Obama and Gas Prices: Blowing Hot Air

     Here we go again.  As Americans grapple not only with the loss of jobs, those who do have jobs now find it more expensive to get to those jobs because of the price of gasoline.  Make no mistake: the bulk of our oil imports is refined into gasoline and diesel for transportation purposes.  And once again, the price of gasoline becomes a political football with fingers being pointed and blame being assigned.  No doubt, within 90 days Congress (probably the Senate) will be parading oil company executives before committees for their 15 minutes of fame opportunities to play to the folks back home about how they stood up to Big Oil and are on the side of the average Joe out there.  Obama, for his part during a swing through friendly Left Coast territory, announced his solution by directing Attorney General Eric Holder to investigate the phenomena to make sure the American consumer is not being gouged by shady oil companies and gasoline distributors.

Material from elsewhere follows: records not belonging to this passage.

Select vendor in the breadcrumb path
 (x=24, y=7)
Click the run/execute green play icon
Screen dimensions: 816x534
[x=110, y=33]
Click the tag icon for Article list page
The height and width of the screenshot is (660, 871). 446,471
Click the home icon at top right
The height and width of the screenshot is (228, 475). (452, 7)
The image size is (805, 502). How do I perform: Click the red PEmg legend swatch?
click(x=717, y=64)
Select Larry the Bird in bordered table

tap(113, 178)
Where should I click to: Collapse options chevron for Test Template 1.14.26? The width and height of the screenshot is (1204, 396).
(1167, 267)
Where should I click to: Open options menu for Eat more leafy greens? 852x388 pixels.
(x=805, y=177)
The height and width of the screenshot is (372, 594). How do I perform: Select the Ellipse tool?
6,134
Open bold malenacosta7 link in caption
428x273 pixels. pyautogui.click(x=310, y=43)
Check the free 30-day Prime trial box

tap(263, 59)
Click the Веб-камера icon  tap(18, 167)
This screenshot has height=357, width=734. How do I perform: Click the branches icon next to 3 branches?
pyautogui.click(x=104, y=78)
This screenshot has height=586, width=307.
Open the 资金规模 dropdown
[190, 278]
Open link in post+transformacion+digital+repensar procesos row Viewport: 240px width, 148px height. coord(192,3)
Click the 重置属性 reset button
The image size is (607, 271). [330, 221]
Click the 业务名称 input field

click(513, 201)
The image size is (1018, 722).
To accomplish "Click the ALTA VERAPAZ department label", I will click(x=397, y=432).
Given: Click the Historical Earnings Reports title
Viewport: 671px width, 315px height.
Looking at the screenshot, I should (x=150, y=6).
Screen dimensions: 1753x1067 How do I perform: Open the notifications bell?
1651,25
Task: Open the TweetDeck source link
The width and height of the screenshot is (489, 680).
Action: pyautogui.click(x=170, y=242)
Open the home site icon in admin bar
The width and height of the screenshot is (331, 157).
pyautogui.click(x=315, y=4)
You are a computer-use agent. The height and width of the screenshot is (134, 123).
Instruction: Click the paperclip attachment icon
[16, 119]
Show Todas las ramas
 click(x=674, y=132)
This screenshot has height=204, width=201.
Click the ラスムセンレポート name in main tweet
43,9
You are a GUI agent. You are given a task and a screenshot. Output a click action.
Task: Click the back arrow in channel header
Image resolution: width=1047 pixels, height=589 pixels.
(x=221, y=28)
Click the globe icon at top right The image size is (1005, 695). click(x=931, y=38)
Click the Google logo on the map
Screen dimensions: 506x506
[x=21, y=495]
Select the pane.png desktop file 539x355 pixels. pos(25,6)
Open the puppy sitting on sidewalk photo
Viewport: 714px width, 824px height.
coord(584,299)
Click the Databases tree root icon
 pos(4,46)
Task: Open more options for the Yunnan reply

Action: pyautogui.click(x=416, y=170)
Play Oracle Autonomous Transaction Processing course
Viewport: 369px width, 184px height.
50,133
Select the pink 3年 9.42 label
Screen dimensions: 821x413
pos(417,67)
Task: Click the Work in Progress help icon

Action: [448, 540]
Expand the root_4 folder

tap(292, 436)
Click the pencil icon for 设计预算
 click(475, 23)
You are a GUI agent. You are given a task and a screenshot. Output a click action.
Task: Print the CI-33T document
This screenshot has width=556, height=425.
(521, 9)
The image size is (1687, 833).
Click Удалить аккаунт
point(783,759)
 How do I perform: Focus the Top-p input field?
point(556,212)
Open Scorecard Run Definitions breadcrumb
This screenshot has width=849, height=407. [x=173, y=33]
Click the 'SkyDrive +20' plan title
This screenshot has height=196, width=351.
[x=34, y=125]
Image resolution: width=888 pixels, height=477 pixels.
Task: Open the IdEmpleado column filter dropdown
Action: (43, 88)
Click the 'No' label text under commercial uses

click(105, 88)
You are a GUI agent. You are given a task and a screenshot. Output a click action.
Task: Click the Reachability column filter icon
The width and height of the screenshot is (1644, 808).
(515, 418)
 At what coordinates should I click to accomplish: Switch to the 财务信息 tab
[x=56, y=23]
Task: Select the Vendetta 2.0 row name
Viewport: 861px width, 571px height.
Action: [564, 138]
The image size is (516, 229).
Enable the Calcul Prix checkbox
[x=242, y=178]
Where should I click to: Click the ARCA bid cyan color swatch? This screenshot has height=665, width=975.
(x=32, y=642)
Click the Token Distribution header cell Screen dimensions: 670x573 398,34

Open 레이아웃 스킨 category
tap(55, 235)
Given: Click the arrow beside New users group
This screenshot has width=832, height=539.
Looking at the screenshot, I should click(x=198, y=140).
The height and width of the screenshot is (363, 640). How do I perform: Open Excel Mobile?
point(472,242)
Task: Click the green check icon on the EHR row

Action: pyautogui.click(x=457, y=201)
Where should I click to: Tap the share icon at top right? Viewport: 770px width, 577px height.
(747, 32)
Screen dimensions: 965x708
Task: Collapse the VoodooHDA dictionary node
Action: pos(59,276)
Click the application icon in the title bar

     Lest anyone forget, prior to the most recent recession- the worst since the Great Depression,- oil prices were spiking above $100 a barrel driving up the price of gasoline.  Of course, this was due to a simple supply and demand dynamic in that oil consumption in Asia, particularly China and India, was decreasing supply elsewhere in the world and driving prices up.  This dynamic was exacerbated by the collapse of the US housing market and resulting financial collapse because of exotic mortgage speculation and investment.  Remembering 2008, the response was TARP with respect to the banks and once Obama was sworn in, the government, in classic Keynesian response, injected $800 billion into the economy which achieved, when the dust settled, very little beyond adding about $800 billion to our federal debt.  At least with TARP, the losses were mitigated when the money was paid back with interest.  But, the stimulus money was gone…forever…never to be recovered other than the new roof on an rail station somewhere or a bridge here and there.  By then, the political landscape had changed in 2009-2010 and cries that another round of stimulus was needed, led by the likes of Paul Krugman and such, would have been political suicide.  Instead, the best way around this conundrum is the Federal Reserve.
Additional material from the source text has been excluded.